Do You Feel Far from God?

Sometimes you don’t feel close to God. I know because you’re a human. I’m also a human and sometimes I don’t feel close to God. It is a common human experience.

I say ugly things to my wife, I hold onto resentment, I lose my patience with my kids over the dumbest stuff. These are not the actions of a man close to God.

And when I step back I realize that when this is happening it’s been days (probably weeks) since I’ve practiced my usual disciplines. The less disciplined I am in my spiritual practice, the less disciplined I become in life.

Every time.

And so it seems like those things make me better, like if I just read my bible, or pray, or meditate, or fast, or whatever it is I’ll be better. I won’t say ugly things, I’ll forgive, I’ll have more patience. These are the actions of a man close to God.

So I put it together. If I act a certain way I am close to God. If I practice my disciplines I act that way. The disciplines make me close to God.

I mean, that’s like math, so you know it’s true.

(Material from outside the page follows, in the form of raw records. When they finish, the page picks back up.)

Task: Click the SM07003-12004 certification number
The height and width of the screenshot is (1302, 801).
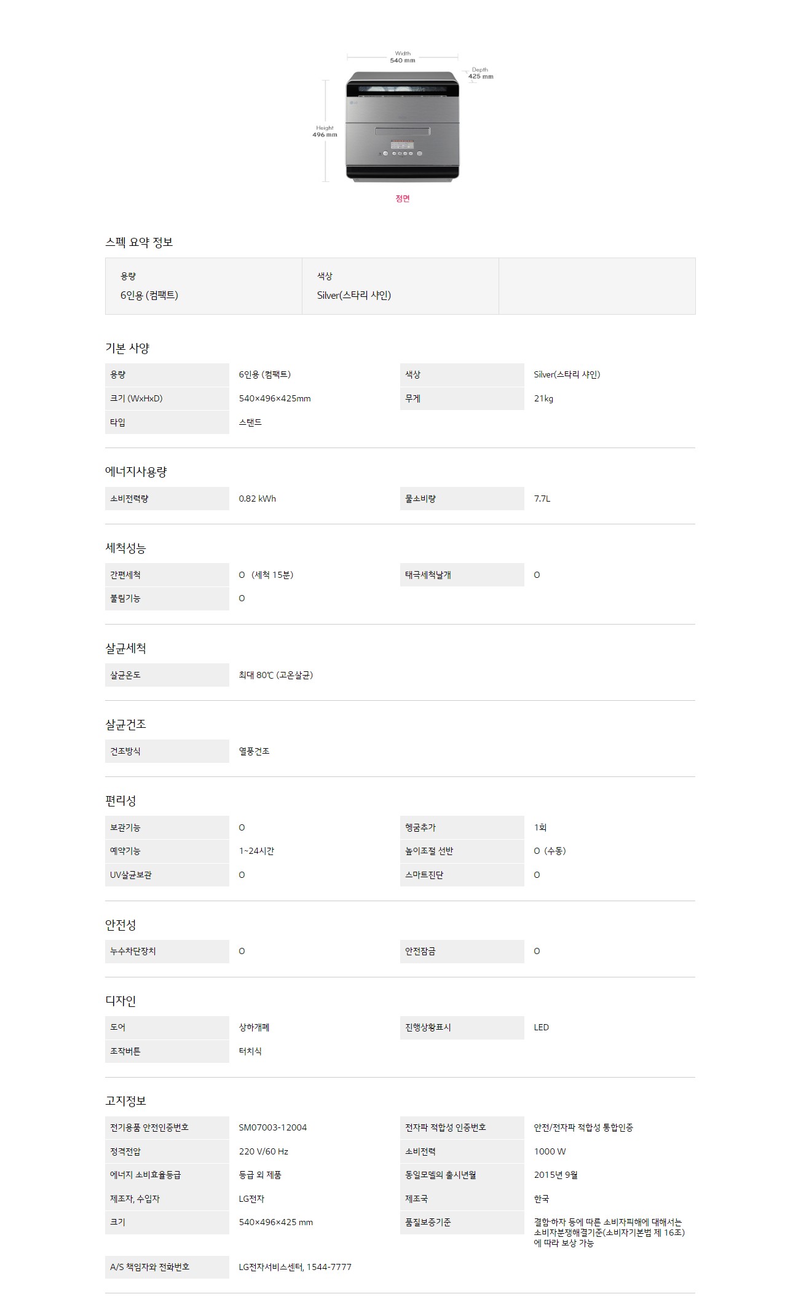Action: click(x=273, y=1127)
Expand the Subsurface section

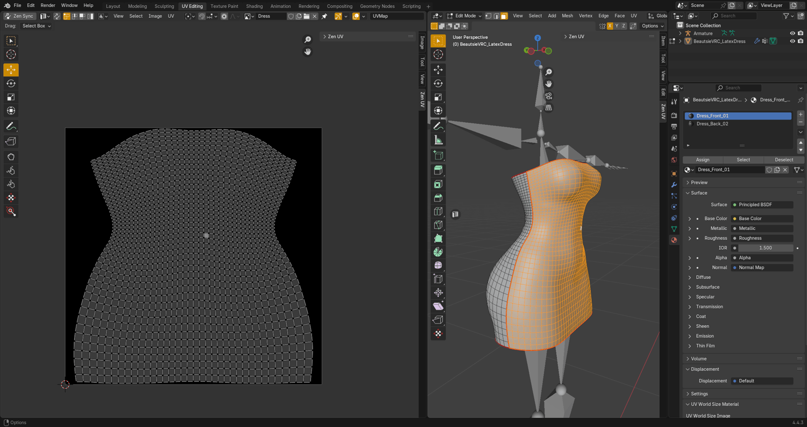(x=707, y=287)
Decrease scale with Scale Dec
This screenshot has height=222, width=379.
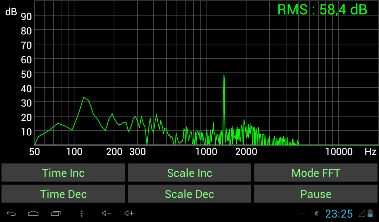pyautogui.click(x=190, y=194)
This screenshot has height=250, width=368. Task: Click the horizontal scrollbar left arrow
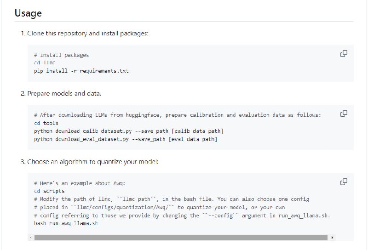coord(30,238)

Except it isn’t true at all.

God is everywhere

Nothing could be more un-true. It is anti-gospel to say that anything you do, no matter how good it might be, can actually make you closer to God.

In one of my favorite stories from the New Testament, Paul addresses a group of Greek intellectuals and arm chair philosophers telling them that God does not dwell in temples and does not need to be served by men. He tells them

He is actually not far from each one of us, for in him we live and move and have our being.

God does not live in temples (or churches) he does not need us to offer him sacrifice (or practice our quiet time).

We do not have to get close to him, because he is not that far from each of us. He is everywhere.

In fact, you can’t NOT be close to God, according to the Psalms.

Where shall I go from your Spirit?
Or where shall I flee from your presence?
If I ascend to heaven, you are there!
If I make my bed in Sheol, you are there!
If I take the wings of the morning
and dwell in the uttermost parts of the sea,
even there your hand shall lead me,
and your right hand shall hold me.
If I say, “Surely the darkness shall cover me,
and the light about me be night,”
even the darkness is not dark to you;
the night is bright as the day,
for darkness is as light with you.

(Psalm 139:6-12 ESV)

If God is close to us, and we can’t get away from him, why does he feel so distant sometimes? Why do we feel like when we read/pray/meditate we are closer to him?

Walking in the dark

God is everywhere and in everything. Our whole life and being come from him. We’re just blind to it. We are, to borrow a phrase, walking in darkness.

Paige goes to bed before me and she doesn’t like being woken up in the middle of the night. Sometimes I try to find my way to the bed in the dark to avoid waking her up. I walk by the bed a dozen times a day and I still find myself groping around in the dark to avoid running into it.

The bed is still there; It hasn’t moved. It is my perception that has changed.

I eventually figured out I could turn the closet light on and see by that, and turn it off right before I got into bed. That closet light seeped into the bedroom.

The spiritual disciplines are about turning on that closet light. If we turn on the light in one part of our life it will seep into other parts. When we intentionally look for God in the morning, we’ll see him more easily in the afternoon.

Seeing Jesus

“We know that when he appears we shall be like him, because we shall see him as he is.”

1 John 3:2

Here’s what John didn’t say. “When we are like him he shall appear.”

John doesn’t imply that being like Jesus is a prerequisite for knowing Jesus.

It is the exact opposite. When you know Jesus, when you look at him more and more, when you see him everywhere you look, in everyone you meet, you will begin to be like him.

Practicing your quiet time, or praying, contemplation, church attendance, tithing, bible study, devotional reading, and meditation are practices in seeing Jesus. When you can see Jesus you realize that you aren’t close to him. He is close to you.

And that closeness is transformational.